● What to do
Every line of the records below that holds the word "width" belongs in the answer.

BEGIN Excerpted data

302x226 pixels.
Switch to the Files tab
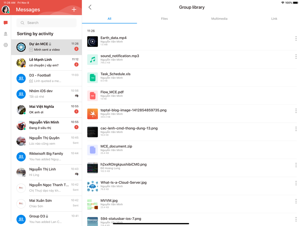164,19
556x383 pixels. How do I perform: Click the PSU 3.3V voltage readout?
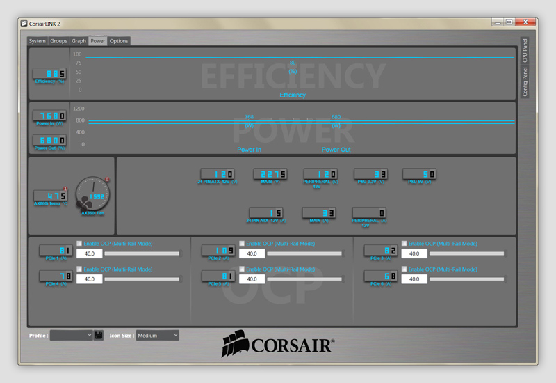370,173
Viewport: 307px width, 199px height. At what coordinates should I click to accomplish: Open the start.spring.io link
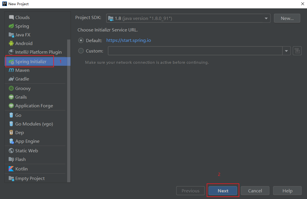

END Excerpted data
BEGIN Excerpted data

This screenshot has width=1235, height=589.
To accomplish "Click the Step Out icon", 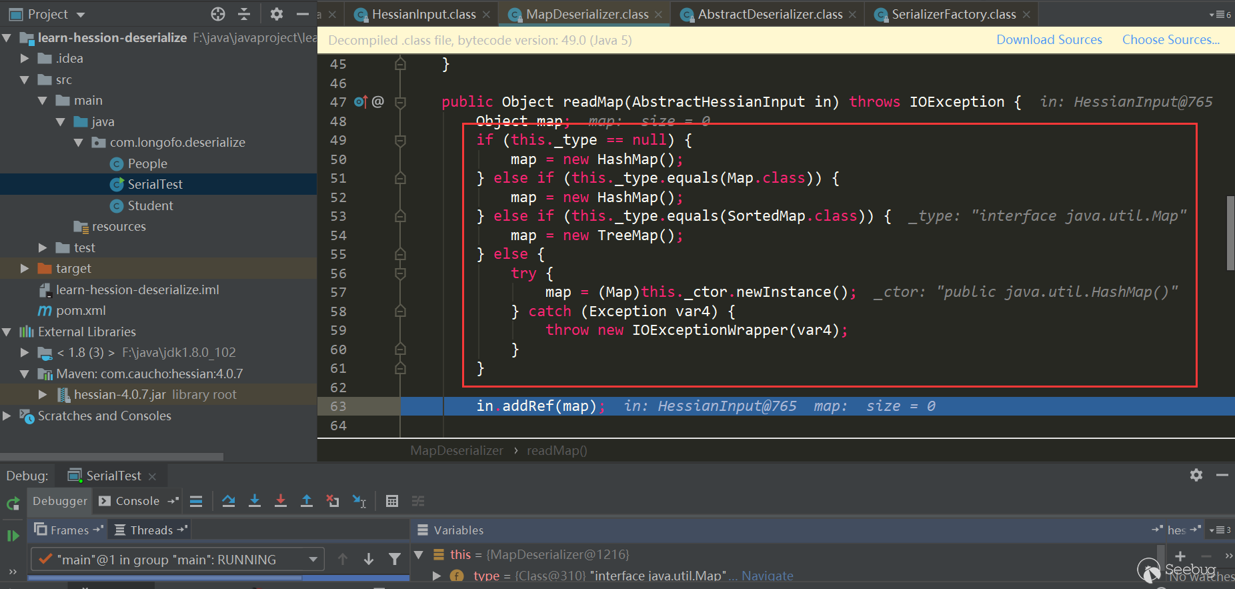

END Excerpted data
BEGIN Excerpted data

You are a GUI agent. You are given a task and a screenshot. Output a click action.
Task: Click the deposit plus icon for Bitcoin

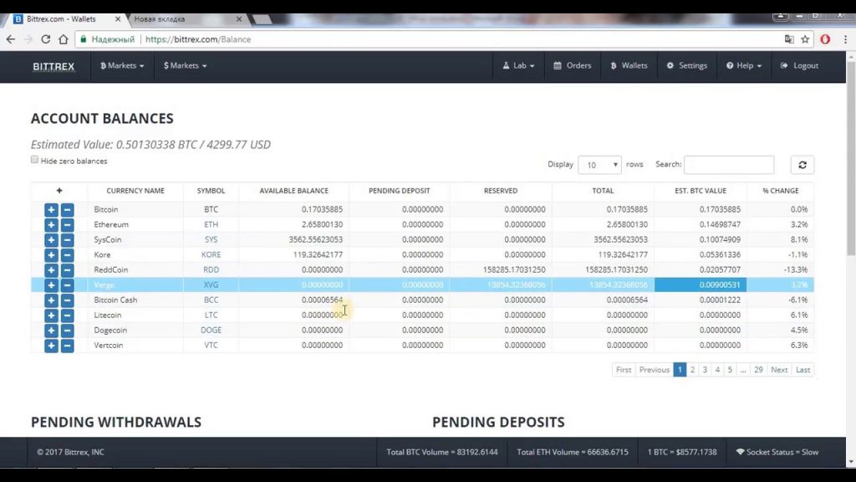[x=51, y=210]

END Excerpted data

● Solution to this exercise
Viewport: 307px width, 199px height. At what coordinates should I click to accomplish: Open the start.spring.io link
This screenshot has width=1235, height=589.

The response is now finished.